In the following the general principle of ADSR as well as its advantages and disadvantages are presented. Furthermore, new challenges as well as possible embodiments are shown. Based on analytical investigations from [8] the possibilities for ADSR – especially for in-ear applications – will be discussed. Finally, a proof of concept based on MEMS-micro-pumps is presented.

2 ADSR – principle

The general principle of ADSR is based on classical Digital Sound Reconstruction (DSR) which is shown in [5]. The main idea for DSR is the reconstruction of the actual audio signal via superimposing time-delayed sound pulses. These sound pulses are generated by an array of miniature loudspeakers – so called speaklets – which are either excited, thus producing the desired sound pulse, or inactive.

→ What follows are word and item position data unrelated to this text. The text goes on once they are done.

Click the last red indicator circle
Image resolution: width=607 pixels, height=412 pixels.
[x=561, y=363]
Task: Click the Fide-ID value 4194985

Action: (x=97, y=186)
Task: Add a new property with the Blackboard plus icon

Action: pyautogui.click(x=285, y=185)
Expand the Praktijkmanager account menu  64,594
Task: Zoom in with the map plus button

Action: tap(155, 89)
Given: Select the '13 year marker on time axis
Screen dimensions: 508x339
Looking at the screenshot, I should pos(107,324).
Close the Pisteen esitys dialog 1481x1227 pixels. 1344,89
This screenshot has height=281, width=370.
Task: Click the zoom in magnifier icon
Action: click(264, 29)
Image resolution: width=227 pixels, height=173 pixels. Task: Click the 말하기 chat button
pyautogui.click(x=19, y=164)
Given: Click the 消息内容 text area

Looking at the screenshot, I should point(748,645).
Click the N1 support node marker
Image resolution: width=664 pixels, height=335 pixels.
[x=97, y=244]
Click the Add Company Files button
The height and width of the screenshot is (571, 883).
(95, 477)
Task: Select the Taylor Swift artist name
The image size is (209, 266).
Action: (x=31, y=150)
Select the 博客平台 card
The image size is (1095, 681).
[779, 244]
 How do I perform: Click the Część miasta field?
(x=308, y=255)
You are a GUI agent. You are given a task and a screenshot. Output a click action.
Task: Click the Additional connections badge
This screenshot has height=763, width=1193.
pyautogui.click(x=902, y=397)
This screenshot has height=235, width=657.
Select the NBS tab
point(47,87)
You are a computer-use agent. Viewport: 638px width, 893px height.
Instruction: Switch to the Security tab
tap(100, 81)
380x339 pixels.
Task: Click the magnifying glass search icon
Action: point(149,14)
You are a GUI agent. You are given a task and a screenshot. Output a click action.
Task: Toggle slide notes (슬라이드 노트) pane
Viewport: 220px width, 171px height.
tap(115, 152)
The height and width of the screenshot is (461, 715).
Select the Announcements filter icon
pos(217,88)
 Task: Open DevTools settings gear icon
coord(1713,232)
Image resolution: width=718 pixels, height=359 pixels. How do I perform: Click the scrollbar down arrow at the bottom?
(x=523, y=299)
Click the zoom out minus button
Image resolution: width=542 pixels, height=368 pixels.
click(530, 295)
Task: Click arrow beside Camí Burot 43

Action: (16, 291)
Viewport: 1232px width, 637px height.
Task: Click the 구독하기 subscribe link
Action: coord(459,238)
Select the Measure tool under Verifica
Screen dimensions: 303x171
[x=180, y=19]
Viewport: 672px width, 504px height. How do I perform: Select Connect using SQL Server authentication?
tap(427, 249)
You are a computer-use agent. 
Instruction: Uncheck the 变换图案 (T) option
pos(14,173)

The number of concurrent sound pulses directly corresponds to the discrete value of the amplitude of the audio signal. The main problem for DSR poses the ideal (purely positive or negative) sound pulse, since it can not be generated consecutively with a classical actuator. Using a channel as an example, one can excite the membrane and leave it at an elevated position, thus generating a purely positive or negative sound pulse due to the relation between the particle velocity \(v_{\mathrm{a}}\) and the sound pressure \(p_{\mathrm{a}}\) given by \(p_{\mathrm{a}}=v_{\mathrm{a}} \, \rho _{0} \, c_{0}\), where \(\rho _{0}\) denotes the mean density and \(c_{0}\) the speed of sound. In order to reuse the speaklet it has to travel back to its equilibrium state generating an equal sound pulse with opposite sign, which inherently goes against the initial idea. Hence, the speaklet is latched and can not be used until a pulse in the opposite direction is needed, which is for a simple sine wave for example in the next half wave. It can be clearly seen, that this latching phenomenon poses a problem since the speaklets get „used up“. For the second case, where the membrane is brought back to its equilibrium state, a purely positive or negative pulse is inherently not possible with a classical actuator. Therefore, this version does not lead to a sufficient technique either [8].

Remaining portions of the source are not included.